Ransomware Payment Ban Puts Pressure on the Channel to Do MoreRansomware Payment Ban Puts Pressure on the Channel to Do More
The key is to help customers know their readiness to defend and keep their defenses working effectively.
April 26, 2023
By Sarah Goodchild
The UK government recently made it illegal for British companies to pay Russian cybercriminals who demand large ransoms from their victims. It’s a move that underscores the seriousness of the Russian ransomware threat and removes one of the most common responses to ransomware, which is to pay up. Proofpoint research found that more than 80% of UK firms would pay attackers to get their data back and resume day-to-day operations.
Now that paying off certain attackers is no longer a fallback option, it’s vital that channel partners help customers be more proactive in their approach to ransomware. They can do so by ensuring customers better understand their readiness to defend against the latest attacks and by helping them to keep their defences working effectively.
The Scale of the Challenge
Ransomware remains a scourge to UK businesses and a significant proportion of all ransomware activity can be traced to cybercriminals based in Russia. Many of these ransomware payments flow directly to adversaries who are supported by the Russian government, or at least allowed to continue their operations. Conti, Lockbit, REvil, DarkSide and Royal are all high-profile examples of prolific Russian-affiliated ransomware gangs.
Other scenarios can be more opaque, meaning the nationality of the attacker and financial beneficiary is unknown. If a payment is made to a group not believed to be directly affiliated with Russia, it may still contain Russian individuals.
Despite the widespread awareness of ransomware and major investments in security controls, the threat continues to rise. Even the biggest, most security-conscious organisations can be hit, including in recent months, The Guardian and Post Office.
Why Current Approaches Fail
To understand how channel partners can better help their customers, it’s important to consider why current approaches to ransomware fail. A major problem is that security teams are often unaware that security controls do not provide the protection they expect. In many cases, this is because tools, if not updated and tuned frequently, can become less effective over time as new threats emerge.
Organisations also continue to depend on point-in-time pen tests to gauge their security posture, tests which are conducted infrequently and quickly become outdated. This inability to measure security effectiveness in real time leaves security teams in the dark and, therefore, too reliant on assumptions.

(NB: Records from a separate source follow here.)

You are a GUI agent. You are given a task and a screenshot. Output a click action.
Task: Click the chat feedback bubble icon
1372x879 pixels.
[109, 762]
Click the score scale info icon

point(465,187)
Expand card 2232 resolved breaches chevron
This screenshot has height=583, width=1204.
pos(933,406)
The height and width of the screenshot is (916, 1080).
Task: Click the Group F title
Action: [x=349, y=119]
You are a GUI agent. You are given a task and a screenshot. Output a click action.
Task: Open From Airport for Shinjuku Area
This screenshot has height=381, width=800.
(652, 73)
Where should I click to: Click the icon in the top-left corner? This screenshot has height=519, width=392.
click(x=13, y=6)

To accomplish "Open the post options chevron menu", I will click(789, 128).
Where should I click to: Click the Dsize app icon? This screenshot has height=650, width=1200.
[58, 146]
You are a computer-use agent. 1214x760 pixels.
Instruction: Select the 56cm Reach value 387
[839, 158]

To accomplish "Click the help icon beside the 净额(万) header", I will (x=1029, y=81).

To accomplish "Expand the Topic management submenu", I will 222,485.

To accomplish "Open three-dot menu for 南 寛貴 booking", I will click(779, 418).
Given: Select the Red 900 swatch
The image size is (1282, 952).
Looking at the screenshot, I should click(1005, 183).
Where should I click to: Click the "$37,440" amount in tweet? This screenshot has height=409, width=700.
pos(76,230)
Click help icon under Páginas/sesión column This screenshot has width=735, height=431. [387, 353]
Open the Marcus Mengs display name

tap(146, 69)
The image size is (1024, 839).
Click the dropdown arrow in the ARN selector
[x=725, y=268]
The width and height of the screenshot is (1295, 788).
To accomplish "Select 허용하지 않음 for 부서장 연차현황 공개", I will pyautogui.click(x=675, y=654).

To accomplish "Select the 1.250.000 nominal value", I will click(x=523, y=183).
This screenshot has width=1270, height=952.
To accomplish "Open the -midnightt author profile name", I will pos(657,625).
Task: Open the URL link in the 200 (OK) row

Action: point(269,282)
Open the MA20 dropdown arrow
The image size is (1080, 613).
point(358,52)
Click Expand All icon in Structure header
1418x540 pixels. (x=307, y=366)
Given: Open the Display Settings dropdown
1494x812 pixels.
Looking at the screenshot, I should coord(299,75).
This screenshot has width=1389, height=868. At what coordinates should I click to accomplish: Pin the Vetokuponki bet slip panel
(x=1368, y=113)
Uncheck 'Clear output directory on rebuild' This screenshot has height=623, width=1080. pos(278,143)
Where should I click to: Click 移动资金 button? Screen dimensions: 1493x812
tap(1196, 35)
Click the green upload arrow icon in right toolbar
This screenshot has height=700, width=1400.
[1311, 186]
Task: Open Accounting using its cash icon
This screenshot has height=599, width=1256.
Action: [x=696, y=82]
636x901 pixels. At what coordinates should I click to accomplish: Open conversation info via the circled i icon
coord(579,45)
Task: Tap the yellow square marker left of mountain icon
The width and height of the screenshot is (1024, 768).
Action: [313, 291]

A major problem remains the extent to which attacker behaviours evolve. The Picus Security Red Report 2023 evidences how adversaries change their tactics and techniques from year to year. Among its findings is that, on average, malware is now capable of performing a dozen attack techniques across the cyber kill-chain. The rising sophistication and evasiveness of malware means that it will only become harder to detect.
The rise of the Royal ransomware group is a fitting illustration of the speed at which new threat actors can arise. Indeed, the group did not even exist one year ago, but it has emerged from the ashes of Conti, developed new ransomware campaigns and has quickly become one of the greatest threats to critical infrastructure providers.
Helping Customers Be More Proactive
The approach of selling more security controls that only add to the burden of managing security operations can only take channel partners so far, especially with more businesses tightening their belts in the current economic climate. To build long-term success, channel partners must first identify where investments can have the biggest impact and help customers to extract the best ROI from these solutions.
To this end, there is a growing need for solutions that can validate the effectiveness of security control on a continuous basis. Channel providers can take advantage of new technologies such as breach and attack simulation (BAS) tools, which automatically simulate real-world threats, including ransomware. BAS solutions can be used to measure the effectiveness of security controls against attacks and minimize the time it takes to address coverage and visibility gaps.
At a time when security budgets and resources are under pressure, helping security teams leverage automation to enhance security outcomes and reduce expensive manual processes is a strategy that resonates well with security leaders and their teams.
Seizing the Moment
Ransomware operators show no signs of abating, even with new laws in place. For the channel, this moment should be treated as a chance to build better relationships, help customers bolster their resilience, and enable them to adopt a more proactive and threat-centric approach.